I was doing some work on the Silver ETF (SLV) and wanted to show a simplified version of a potential ‘confluence projection' zone at the $18 level which I found interesting and worth a look.

(Click for Full-Size image at Flickr)
I noticed that the recent price swings were symmetrical, and I wanted to see what overhead levels of Fibonacci Price Extension (the Extension Tool on most platforms) existed. These are drawn with the Blue Lines.
Most extensions start with a low, are drawn to a swing high, and then are drawn to the next swing low. See my basic tutorial on my "How Do You Draw Fibonacci Extensions/Projections?" post.
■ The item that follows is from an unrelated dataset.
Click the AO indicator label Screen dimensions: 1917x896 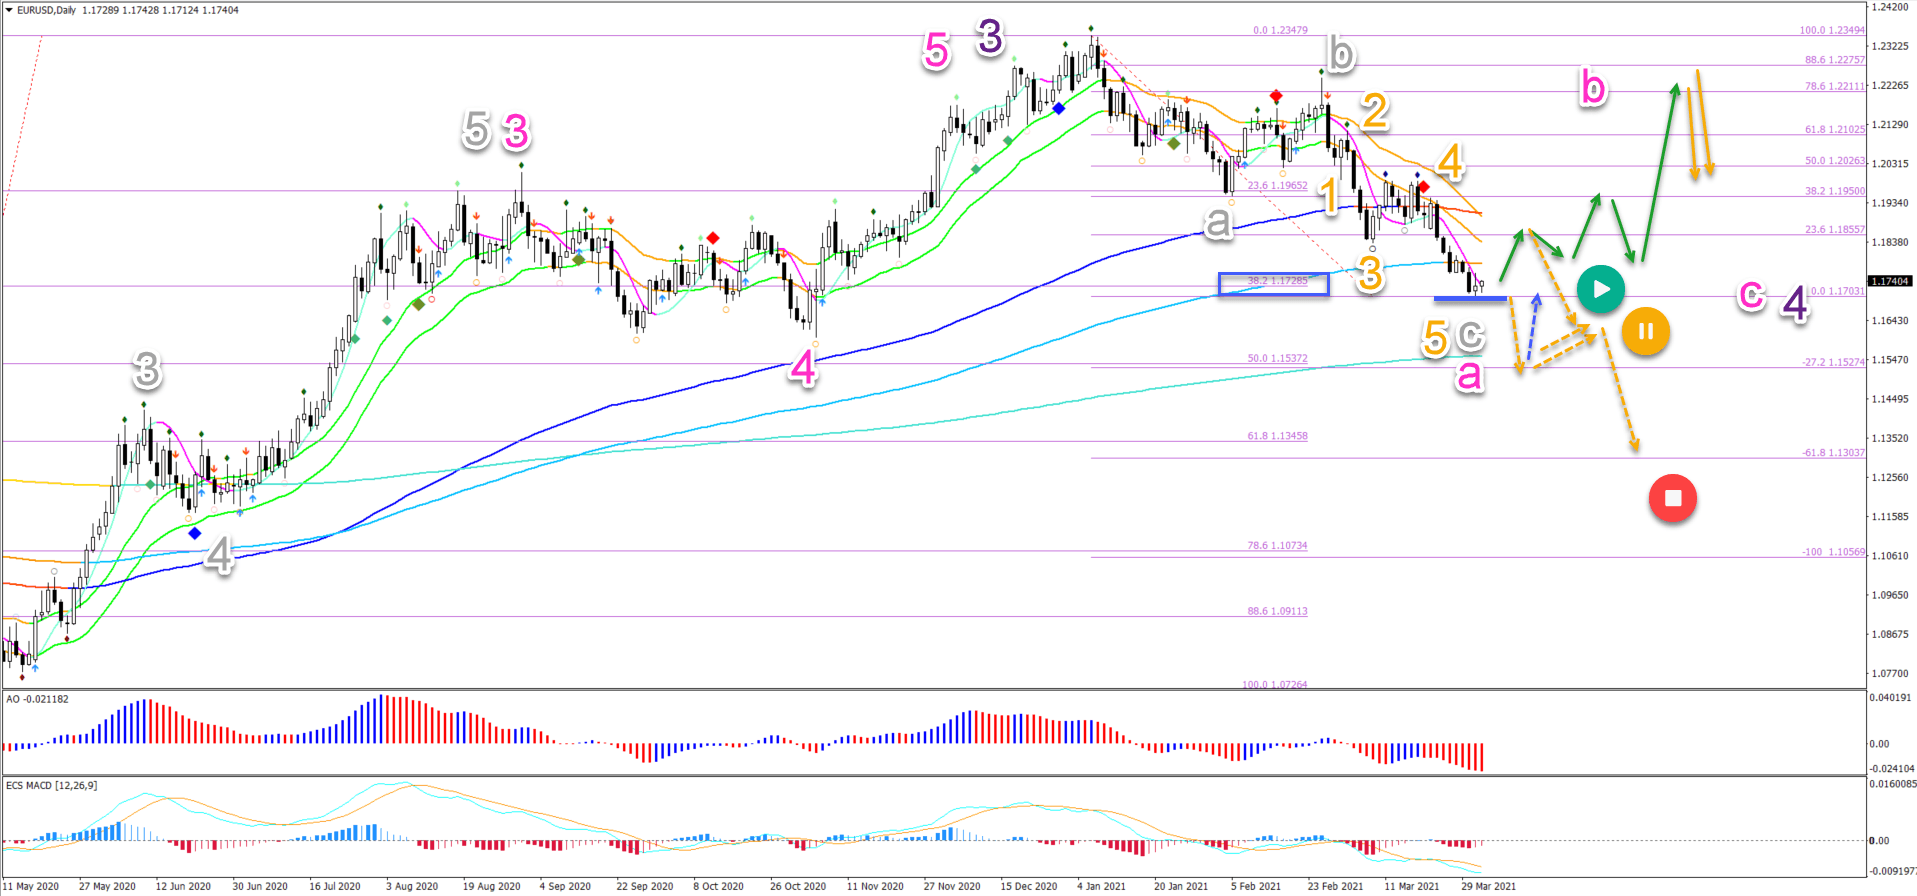[x=37, y=699]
For example, the first extension starts at the $8.45 low, rises to the $14.42 high in February 2009, and then ends at the April lows near $12.00. The grid is drawn upward which shows the 61.8%, 100%, and 138.2% Fibonacci projections.
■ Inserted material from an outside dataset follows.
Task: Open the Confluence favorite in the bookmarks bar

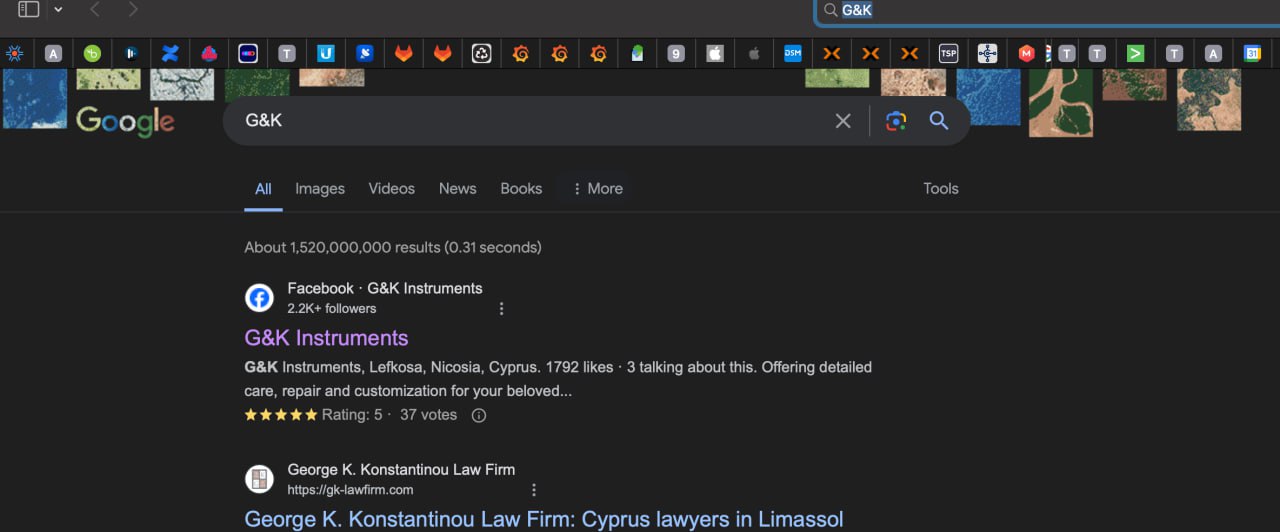Action: point(170,54)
The second grid is drawn using the same logic.
The red lines reflect Fibonacci Retracements - the first of which "retraces" from the March 2008 high to the October 2008 low - I eliminated the main retracement lines and am just focusing on the 78.6% retracement at $18.07.
Finally, I'm showing what Robert Miner calls an "External Retracement" off the $8.45 lows to the $14.42 highs - revealing the 138.2% "external retracement" at $16.70 and - more importantly - the 161.8% external retracement at $18.10.
What's the point?
All four Fibonacci tools reveal confluence at the $18.00 per share level, which is above price currently. This makes it both a potential target to play for, and more importantly a potentially low-risk, high probability short-sell trade as this level would be expected to hold as "Confluence Resistance."
If price does support here at the $16.00 per share level, look for a play to $18.00. If price makes it to $18.00, take profits and see how price reacts to these confluence Fibonacci zones.
If anything, you can file it under "Hmm. That's interesting."